Violences policières : sans preuve, c’est comme s’il ne s’était rien passé
« Contrôle de police, mettez-vous sur le côté ! » Cette phrase, dite par la « Batman », ça fait peur… parce que je savais déjà que ça pourrait dégénérer. Moi j’arrivais, et eux, ils étaient déjà hors de la voiture. Comme s’ils m’attendaient déjà, comme si ça allait être mon tour.
C’était en 2018, j’avais 13 ans. J’étais avec mes potes dehors. Il était 23h30, je rentrais chez moi quand j’ai croisé la police Batman. C’est pas leur nom de la brigade, mais nous on les appelle comme ça, ici, parce que c’est les méchants. Leurs voiture breaks sont très longues et noires avec écrit « Police » sur le capot. C’est un logo avec une sorte d’arc-en-ciel rouge. C’est comme la BST, c’est une brigade de sûreté de terrain.
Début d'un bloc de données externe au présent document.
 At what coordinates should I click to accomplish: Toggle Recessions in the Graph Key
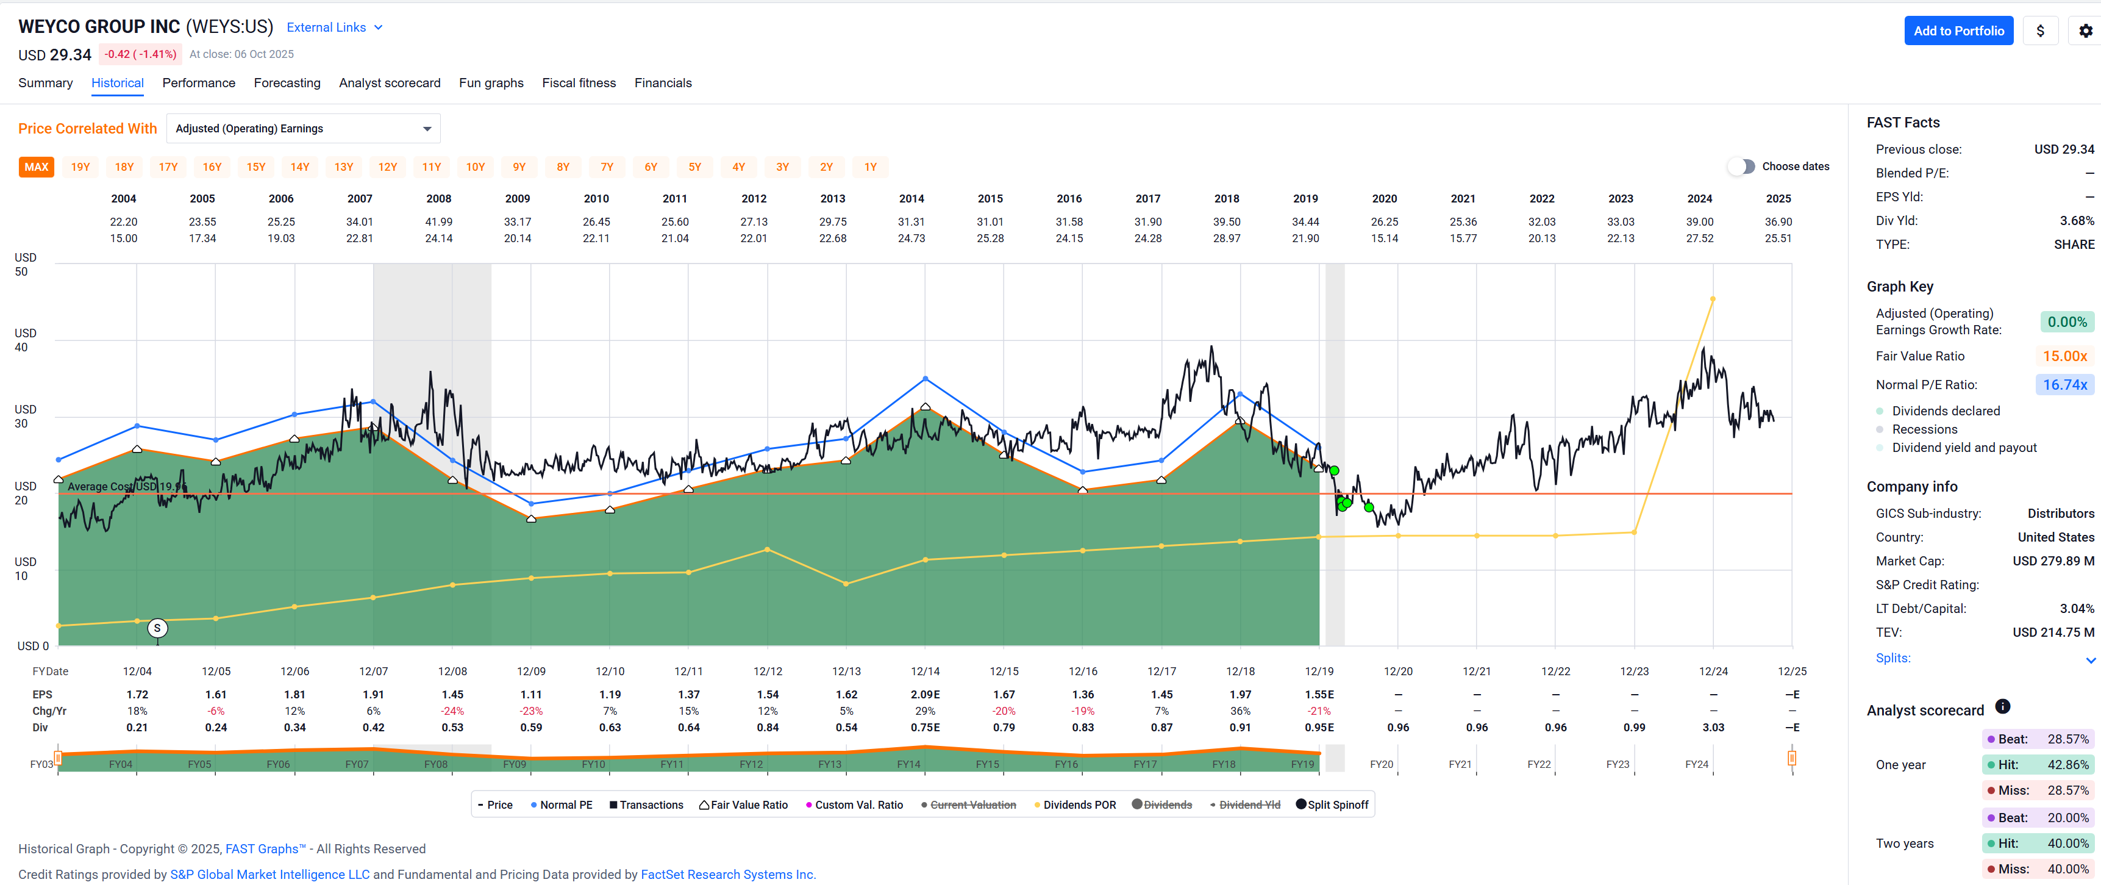click(x=1924, y=430)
Ils m’ont donné des coups… puis ils sont partis
Y avait personne dehors. Ils m’ont contrôlé un peu violemment dans un hall, car quelques minutes avant que j’arrive, ils ont trouvé des stupéfiants. Ah oui, car je vous ai pas dit, j’habite dans un quartier où ça en vend ! Ils m’ont demandé d’assumer que c’était à moi. Je leur ai dit que non ; ils m’ont giflé. Après la première gifle, j’ai crié : « Arrêtez, arrêtez ! » Je sais pas si personne n’a entendu, mais je crois surtout que personne ne voulait passer un mauvais quart d’heure avec moi. Ça a duré dix minutes, mais j’ai cru que ça en avait duré 30.
Ils m’ont mis des tartes, et tapé à des parties stratégiques du corps comme dans le ventre. Ils m’ont coupé plusieurs fois la respiration. Après, ils sont partis sereinement comme si de rien n’était, sans m’embarquer.
Quand je suis rentré chez moi, ma mère dormait. Je lui ai dit le lendemain. Elle a eu peur et m’a demandé pourquoi ils ont fait ça. Elle savait que j’allais pas lui inventer des histoires comme ça ! Je lui ai dit qu’ils m’avaient frappé et tout. Elle m’a demandé si y avait des marques, je lui ai dit non… C’était parti dans la nuit. Elle voulait voir s’ils ne m’avaient pas fait trop de trucs.
Ils savent comment ne pas laisser de traces
Sans marque, sans preuve, je ne pouvais pas aller porter plainte. Et de toute façon, traîner un policier en justice, c’est impossible. Parce qu’ils sont très défendus… Et ils sont malins, ils savent comment taper. Y a eu trop de bavures, donc maintenant ils savent comment faire. Ils sont malins.
Quand je l’ai raconté à mes potes, eux aussi m’ont raconté qu’ils sont déjà tombés sur eux, qu’ils avaient déjà passé un mauvais quart d’heure. Comme moi. C’est mes acolytes. Je leur ai dit : « C’est carré, je suis pas tout seul ». Mais ça va jamais plus loin.
C’est pour ça qu’eux, ils s’appellent la Batman aussi, parce qu’ils passent toujours la nuit où ils font des ravages. Quand il n’y a personne, quand tout le monde dort. Quand on est vraiment beaucoup, en groupe, ils descendent rarement. Et quand ils descendent, ça dégénère pas. Mais quand on est tout seul… C’est mauvais quart d’heure assuré.